For each line of the listing that holds "computer", show the full line.

■ EXCERPTED DATA ■
————

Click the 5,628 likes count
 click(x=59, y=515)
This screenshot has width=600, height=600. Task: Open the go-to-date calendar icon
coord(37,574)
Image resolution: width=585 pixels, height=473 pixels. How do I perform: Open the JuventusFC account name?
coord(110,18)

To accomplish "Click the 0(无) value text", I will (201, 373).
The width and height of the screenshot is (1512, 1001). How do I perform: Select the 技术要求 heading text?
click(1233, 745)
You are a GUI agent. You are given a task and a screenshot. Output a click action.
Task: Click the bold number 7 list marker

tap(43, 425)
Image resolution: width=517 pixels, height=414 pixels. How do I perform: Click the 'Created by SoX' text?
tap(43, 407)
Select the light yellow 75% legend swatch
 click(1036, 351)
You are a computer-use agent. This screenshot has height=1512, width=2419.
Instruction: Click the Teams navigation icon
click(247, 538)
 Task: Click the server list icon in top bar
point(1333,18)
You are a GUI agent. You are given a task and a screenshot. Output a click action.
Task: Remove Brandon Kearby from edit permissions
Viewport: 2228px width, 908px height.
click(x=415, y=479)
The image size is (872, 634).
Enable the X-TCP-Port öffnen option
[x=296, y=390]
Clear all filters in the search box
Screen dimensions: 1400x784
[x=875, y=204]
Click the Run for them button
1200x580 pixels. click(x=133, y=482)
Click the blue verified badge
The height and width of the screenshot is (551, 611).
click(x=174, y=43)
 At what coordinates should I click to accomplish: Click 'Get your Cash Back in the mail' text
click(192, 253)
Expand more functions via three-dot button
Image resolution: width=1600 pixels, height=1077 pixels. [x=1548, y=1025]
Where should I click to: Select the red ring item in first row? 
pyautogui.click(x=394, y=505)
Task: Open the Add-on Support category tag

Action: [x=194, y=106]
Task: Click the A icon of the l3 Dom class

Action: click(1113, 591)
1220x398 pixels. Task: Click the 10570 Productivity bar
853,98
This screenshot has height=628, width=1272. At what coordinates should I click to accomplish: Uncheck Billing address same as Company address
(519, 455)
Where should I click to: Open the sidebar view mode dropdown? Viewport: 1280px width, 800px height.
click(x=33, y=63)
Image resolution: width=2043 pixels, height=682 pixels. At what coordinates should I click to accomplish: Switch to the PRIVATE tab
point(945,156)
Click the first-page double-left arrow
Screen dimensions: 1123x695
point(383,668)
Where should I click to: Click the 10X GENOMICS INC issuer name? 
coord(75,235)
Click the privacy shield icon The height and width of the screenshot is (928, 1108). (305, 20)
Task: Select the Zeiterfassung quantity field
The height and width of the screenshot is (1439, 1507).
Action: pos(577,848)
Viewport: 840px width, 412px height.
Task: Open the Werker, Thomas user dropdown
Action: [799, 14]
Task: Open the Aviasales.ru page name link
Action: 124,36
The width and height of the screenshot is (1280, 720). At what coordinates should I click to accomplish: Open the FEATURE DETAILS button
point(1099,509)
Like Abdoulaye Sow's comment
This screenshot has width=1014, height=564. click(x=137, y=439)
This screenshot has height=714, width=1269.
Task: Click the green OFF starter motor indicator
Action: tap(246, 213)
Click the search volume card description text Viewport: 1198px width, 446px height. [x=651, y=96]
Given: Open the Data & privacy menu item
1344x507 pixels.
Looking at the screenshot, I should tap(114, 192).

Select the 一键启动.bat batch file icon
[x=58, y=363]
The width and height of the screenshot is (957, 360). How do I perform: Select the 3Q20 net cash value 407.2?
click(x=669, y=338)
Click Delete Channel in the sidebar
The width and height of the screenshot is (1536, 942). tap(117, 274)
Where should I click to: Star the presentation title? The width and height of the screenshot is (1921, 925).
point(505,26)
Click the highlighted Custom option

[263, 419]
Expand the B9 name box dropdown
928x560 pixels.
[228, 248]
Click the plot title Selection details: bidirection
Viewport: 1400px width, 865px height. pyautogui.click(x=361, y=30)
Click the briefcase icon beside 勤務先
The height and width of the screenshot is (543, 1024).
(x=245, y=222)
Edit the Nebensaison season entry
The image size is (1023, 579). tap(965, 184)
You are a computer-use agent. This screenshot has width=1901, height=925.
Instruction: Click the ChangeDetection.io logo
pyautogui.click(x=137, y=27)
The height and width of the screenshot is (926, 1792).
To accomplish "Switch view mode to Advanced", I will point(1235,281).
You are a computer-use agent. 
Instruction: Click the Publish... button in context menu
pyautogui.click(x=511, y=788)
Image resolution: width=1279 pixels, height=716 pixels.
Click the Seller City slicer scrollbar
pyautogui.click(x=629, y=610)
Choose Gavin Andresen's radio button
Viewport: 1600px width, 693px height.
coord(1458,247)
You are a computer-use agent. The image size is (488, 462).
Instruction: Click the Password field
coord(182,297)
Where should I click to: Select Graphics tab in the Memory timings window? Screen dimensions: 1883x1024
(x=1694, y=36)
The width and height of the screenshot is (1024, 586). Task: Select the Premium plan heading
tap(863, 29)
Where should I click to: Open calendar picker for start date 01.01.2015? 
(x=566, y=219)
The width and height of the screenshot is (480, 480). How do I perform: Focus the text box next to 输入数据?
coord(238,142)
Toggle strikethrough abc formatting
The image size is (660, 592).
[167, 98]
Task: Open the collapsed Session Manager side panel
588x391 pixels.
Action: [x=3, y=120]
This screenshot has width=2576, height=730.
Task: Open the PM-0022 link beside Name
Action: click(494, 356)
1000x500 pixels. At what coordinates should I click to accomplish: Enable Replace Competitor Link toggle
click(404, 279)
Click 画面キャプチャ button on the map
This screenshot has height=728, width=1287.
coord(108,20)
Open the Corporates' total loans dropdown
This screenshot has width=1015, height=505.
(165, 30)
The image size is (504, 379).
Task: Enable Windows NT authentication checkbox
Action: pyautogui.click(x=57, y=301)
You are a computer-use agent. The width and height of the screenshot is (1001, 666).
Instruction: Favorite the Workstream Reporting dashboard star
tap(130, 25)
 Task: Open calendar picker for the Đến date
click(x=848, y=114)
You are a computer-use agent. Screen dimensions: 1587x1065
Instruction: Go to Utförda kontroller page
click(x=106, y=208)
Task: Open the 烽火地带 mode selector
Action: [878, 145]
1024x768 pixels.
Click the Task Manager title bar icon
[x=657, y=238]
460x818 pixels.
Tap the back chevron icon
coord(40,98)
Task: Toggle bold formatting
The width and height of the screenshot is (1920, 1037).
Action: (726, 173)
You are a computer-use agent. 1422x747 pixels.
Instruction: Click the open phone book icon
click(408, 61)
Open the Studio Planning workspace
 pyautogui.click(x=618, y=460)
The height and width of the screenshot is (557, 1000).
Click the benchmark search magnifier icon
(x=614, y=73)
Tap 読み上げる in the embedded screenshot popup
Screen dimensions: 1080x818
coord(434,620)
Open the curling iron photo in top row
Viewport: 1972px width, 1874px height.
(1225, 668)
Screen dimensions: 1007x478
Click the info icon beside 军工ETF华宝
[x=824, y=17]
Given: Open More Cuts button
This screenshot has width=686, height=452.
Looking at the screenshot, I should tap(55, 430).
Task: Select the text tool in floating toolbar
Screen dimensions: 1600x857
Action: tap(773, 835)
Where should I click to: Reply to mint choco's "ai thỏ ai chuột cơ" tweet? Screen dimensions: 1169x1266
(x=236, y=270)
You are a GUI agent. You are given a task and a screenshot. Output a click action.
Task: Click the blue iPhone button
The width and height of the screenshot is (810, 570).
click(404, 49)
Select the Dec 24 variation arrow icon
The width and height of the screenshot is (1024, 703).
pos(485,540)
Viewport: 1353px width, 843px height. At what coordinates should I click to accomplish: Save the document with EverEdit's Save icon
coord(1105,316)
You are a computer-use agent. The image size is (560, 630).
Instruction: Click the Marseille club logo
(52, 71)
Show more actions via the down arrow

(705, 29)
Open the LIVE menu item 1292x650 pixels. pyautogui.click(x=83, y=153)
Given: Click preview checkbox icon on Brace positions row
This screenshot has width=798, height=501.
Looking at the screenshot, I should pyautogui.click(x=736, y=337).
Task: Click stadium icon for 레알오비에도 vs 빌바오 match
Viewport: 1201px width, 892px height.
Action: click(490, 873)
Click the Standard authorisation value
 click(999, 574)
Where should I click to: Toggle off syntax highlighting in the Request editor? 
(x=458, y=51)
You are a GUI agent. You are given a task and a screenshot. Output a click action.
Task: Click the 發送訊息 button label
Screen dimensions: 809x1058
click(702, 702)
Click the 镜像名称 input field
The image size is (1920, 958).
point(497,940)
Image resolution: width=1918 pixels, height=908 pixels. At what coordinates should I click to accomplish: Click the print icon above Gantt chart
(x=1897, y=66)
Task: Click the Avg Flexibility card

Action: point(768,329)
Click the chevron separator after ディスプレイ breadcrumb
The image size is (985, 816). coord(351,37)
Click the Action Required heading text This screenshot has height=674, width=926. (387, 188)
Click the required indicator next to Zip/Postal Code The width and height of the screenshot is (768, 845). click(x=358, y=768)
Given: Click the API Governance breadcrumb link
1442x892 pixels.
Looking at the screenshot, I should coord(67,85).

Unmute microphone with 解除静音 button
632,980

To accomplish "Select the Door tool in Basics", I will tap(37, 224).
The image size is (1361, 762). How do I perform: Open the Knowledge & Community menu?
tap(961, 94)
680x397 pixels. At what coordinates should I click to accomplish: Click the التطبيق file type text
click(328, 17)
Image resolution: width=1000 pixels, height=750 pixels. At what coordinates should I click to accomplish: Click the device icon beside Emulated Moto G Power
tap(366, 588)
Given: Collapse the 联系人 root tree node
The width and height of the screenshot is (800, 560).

————

■ TASK RESULT ■
You are a computer-use agent. This screenshot has height=1512, width=2419.
You are a computer-use agent. This screenshot has width=1901, height=925.
You are a computer-use agent. 
You are a computer-use agent. The image size is (488, 462).
You are a computer-use agent. The width and height of the screenshot is (1001, 666).
You are a computer-use agent. Screen dimensions: 1587x1065
You are a computer-use agent. 1422x747 pixels.
You are a computer-use agent. The image size is (560, 630).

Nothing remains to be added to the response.